I got as far, last...
... night, as removing the shrink wrap from that borrowed DVD of "Jack Reacher". Quite enough to be going on with, as I wasn't in the right mood for the "heart-pounding, explosive ride" the blurb promised me. A bit disingenuous, don't you think, to place five stars immediately above said phrase...?
It might well give the less than eagle-eyed, slack-jawed punters the impression that both thoughtfully insightful assessments originate from the same fevered hack's brow.
Meanwhile, "where are the Snowdens of yesteryear?" (as Heller's Yossarian asked). The story gets ever richer. "Gobsmacked"? Really? (Link.)
To be fair...
... this is an interesting essay. But is it fair? Or do I simply prefer Pinker?

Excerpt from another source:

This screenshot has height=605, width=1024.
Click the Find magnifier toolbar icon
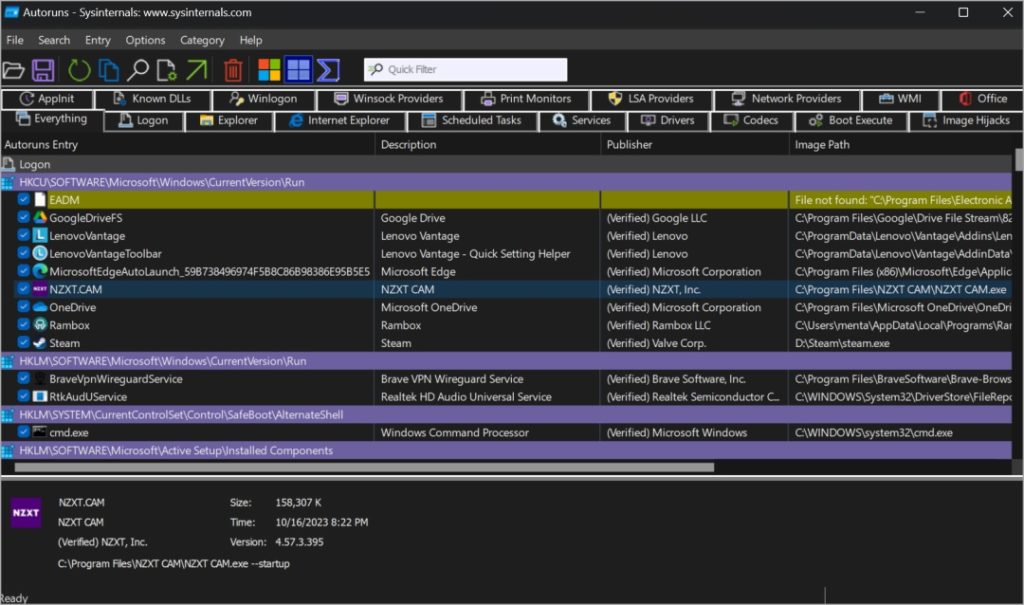[x=137, y=70]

Source and snippet:
The first of those ideals is that "the world is intelligible." The second of those ideals is that "the acquisition of knowledge is hard." Intelligibility and difficulty, the exclusive teachings of science? This is either ignorant or tendentious. Plato believed in the intelligibility of the world, and so did Dante, and so did Maimonides and Aquinas and Al-Farabi, and so did Poussin and Bach and Goethe and Austen and Tolstoy and Proust. They all share Pinker's denial of the opacity of the world, of its impermeability to the mind. They all join in his desire to "explain a complex happening in terms of deeper principles."

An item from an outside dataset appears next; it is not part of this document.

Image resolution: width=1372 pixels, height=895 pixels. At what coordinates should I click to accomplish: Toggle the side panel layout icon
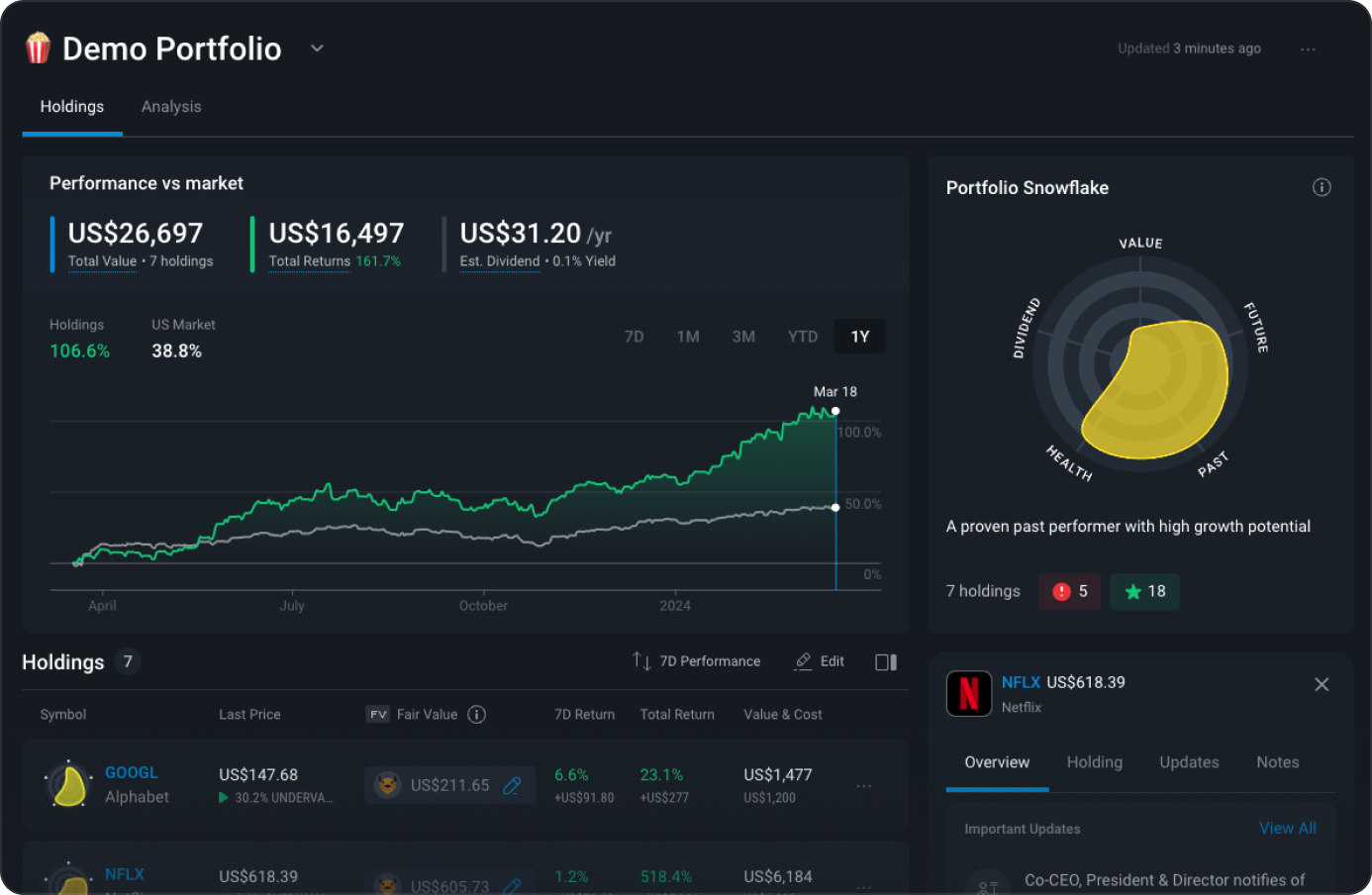(x=884, y=661)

Nice to see my beloved Jane make the cut :-)
Having teased...
... Big Bro by proxy (in the shape of an email exchange with his number #1 daughter) and lunched lightly but tastily after the outing for supplies, I can now relax and enjoy the countdown to my next meeting with Dr Fang. Given the amount of time he's set aside today, I'm suspecting he intends to remove the existing root filling, temporarily repack it, and then put a lid on and see how it all settles down. Mention was made of a 5- or 6-week total elapsed time for the process, culminating in that second crown. Gives me time to save up. <Sigh>
Not the funnest way of spending a (now) sunny afternoon, frankly. [Pause] I was mistook. He spent most of his time "building up" an adjacent tooth that I've apparently spent the last 50 years or more gradually grinding away. And then super-gluing a temporary top atop the crater alongside. I'm now somewhat dubiously wondering what it's all going to feel like should sensation return this side of Xmas. But how did he find out I'm an ex-IBMer? I certainly never said anything. I suspect the innocent-looking assistant :-)
To be continued...
I also had to...
... give in and crack open the Yaris manual to see exactly how the three inter-related seat adjustment controls work. I was OK re-setting the wing mirrors and rear view mirror back to where they should be. I have yet to work out the steering wheel height and tilt adjustment. That's what comes of having a vertically-challenged engineer driving my car to and back from its service yesterday. [Pause] So where did this day escape to? It's already nearly time for an evening meal. Incredible.
If you read this...
... young Michelle down in NZ, I must say I think I did quite well with "Jack Reacher", if lasting nearly 30 minutes is doing "quite well". I just can't take the Cruiser seriously and, by the way, where did they find all those actresses shorter than him? The film of his I retain my warmest memory of remains Paul Brickman's 1983 "Risky Business" — and that was largely for a combination of the Tangerine Dream soundtrack music and Rebecca De Mornay. Bite me.
The "local" has worn off, and I feel confident my next cuppa will remain undribbled. [Pause] My late night listening — one of a treasured stash of "Late Junction" programmes with Fiona Talkington (this particular one being from 18th June) has just featured Aidan O'Rourke's TAT-1 — following which, Fiona has just told me something I really should have known already. In 1956, TAT-1 was the transatlantic telephone number #1 of the cable laid between Oban (which I visited in August 1971) and what John Wyndham named Newf3 in his wonderful 1955 novel "The Chrysalids".
And now I belatedly further learn, via Paul Kantner's "Lyrica", that Jefferson Airplane's "Crown of Creation" takes both title and lyrics (with Wyndham's permission) from the same novel.